Born and raised in Maine to a wealthy family, he was the youngest of three sons and not groomed to take over the family business. Instead, he pursued poetry since childhood, joining the local poetry society as its youngest member. He attended Harvard, but his personal life was soon beset by a chain of tragedies that are reflected in his work. His father died, the family went bankrupt, one of his brothers became a morphine addict[?], and his mother contracted and eventually died from black diptheria[?]. Because of the highly infectious nature of the disease, the local mortician was unwilling to even tend to the body, forcing Robinson and his brothers to bury her themselves.

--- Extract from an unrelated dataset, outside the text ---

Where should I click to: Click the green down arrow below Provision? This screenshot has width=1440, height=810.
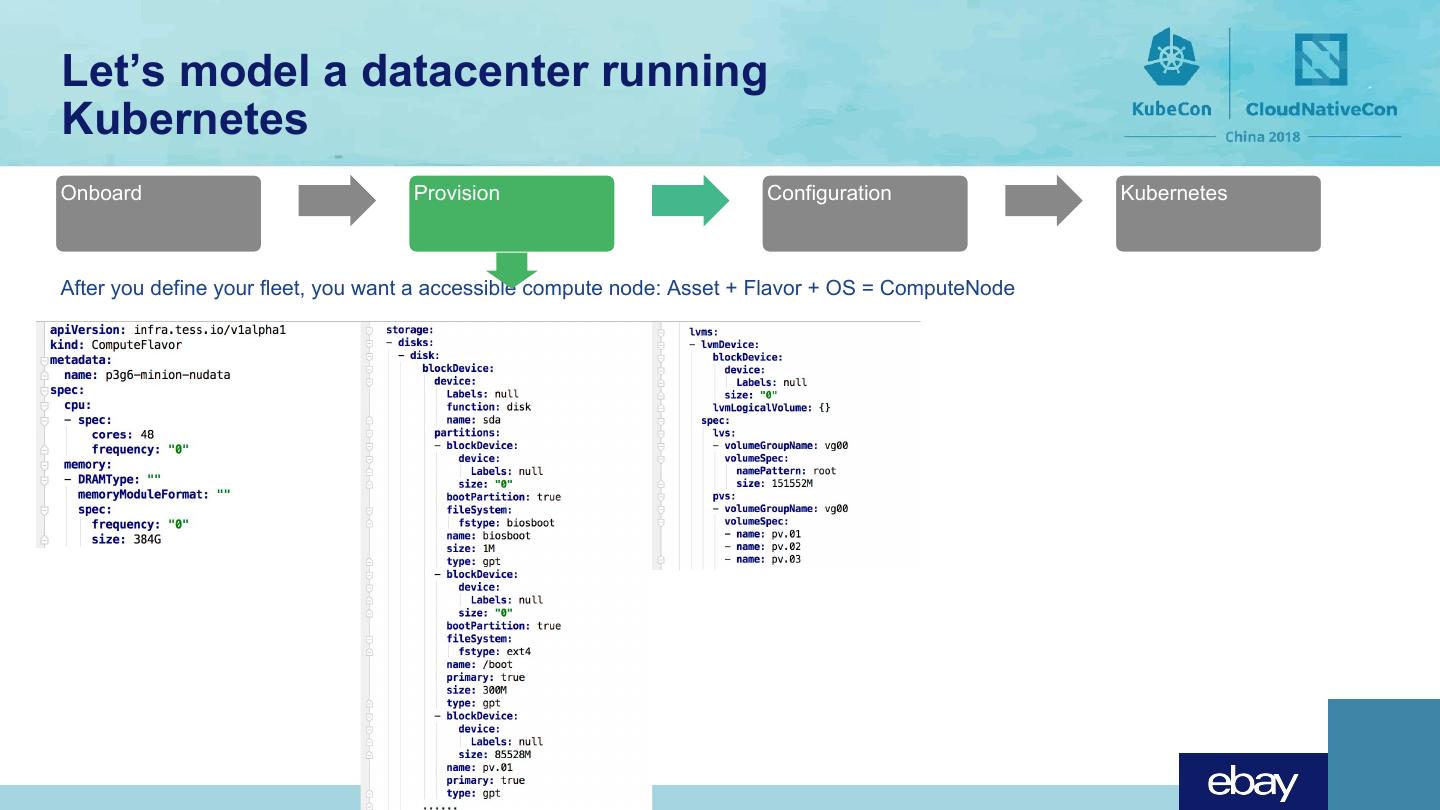pos(512,268)
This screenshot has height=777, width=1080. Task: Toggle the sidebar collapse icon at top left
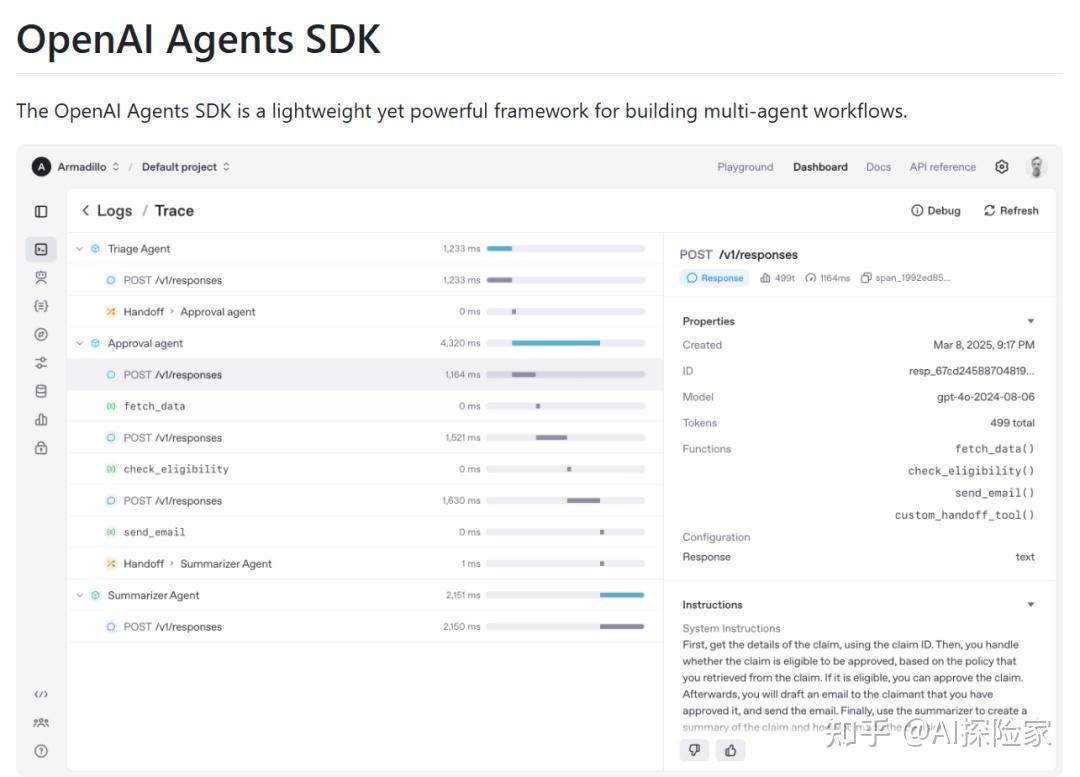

Shortly after, he met a woman, Emma Shepherd, with whom he fell deeply in love, but he was also convinced that marriage and familial responsibilities would hinder his work as a poet, so he introduced her to his eldest brother, who married her. Though this brother agreed to support Robinson (and did provide a modest monthly stipend for as long as he could with his bankrupt business), the relationship between the poet and his brother's wife was a source of tension between them. Later, his middle brother died, apparently a suicide.

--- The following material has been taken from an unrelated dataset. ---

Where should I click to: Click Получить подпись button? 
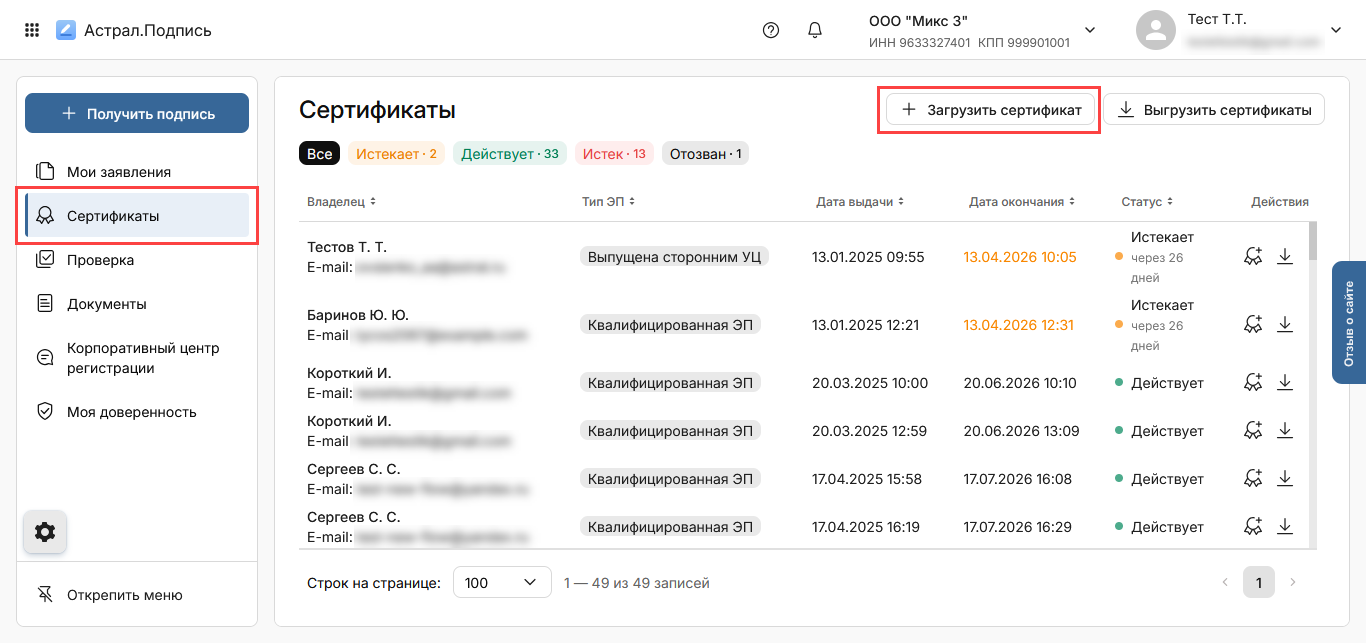coord(137,114)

For several years, Robinson lived in poverty, continuing to write and publish with the help of his friends. His first break came in 1905, when President Teddy Roosevelt read one of Robinson's early works, Children of the Night. He was so impressed by it that he arranged a job for Robinson at a custom house, so that he could continue writing. Unfortunately, this was the least fecund period in his creative career, and when he lost the president's patronage after Roosevelt term of office ended, his employers cracked down on Robinson until he eventually quit.
Soon after, he wrote The Town down the River, which was critically acclaimed. In 1911, he found a patroness in the person of the widow of composer Edward MacDowell[?] and worked to improve his poetry even further. He also attempted writing plays, but these were not well-received. Another, anonymous patron, who began supporting him in 1916 ensured that Robinson was financially self-sufficient. He began work on an Arthurian trilogy, Merlin, Lancelot, and Tristram.
In 1922, Robinson received the Pulitzer Prize for Poetry for his Collected Poems: He won it again in 1925 for The Man Who Died Twice and in 1928 for Tristram, the third part of his trilogy. With his new-found fame and fortune, he made a radical change in his lifestyle too, tending to himself and even starting to drink again, claiming that he was doing it to protest Prohibition. He published regularly until the day he died, in New York City in 1935.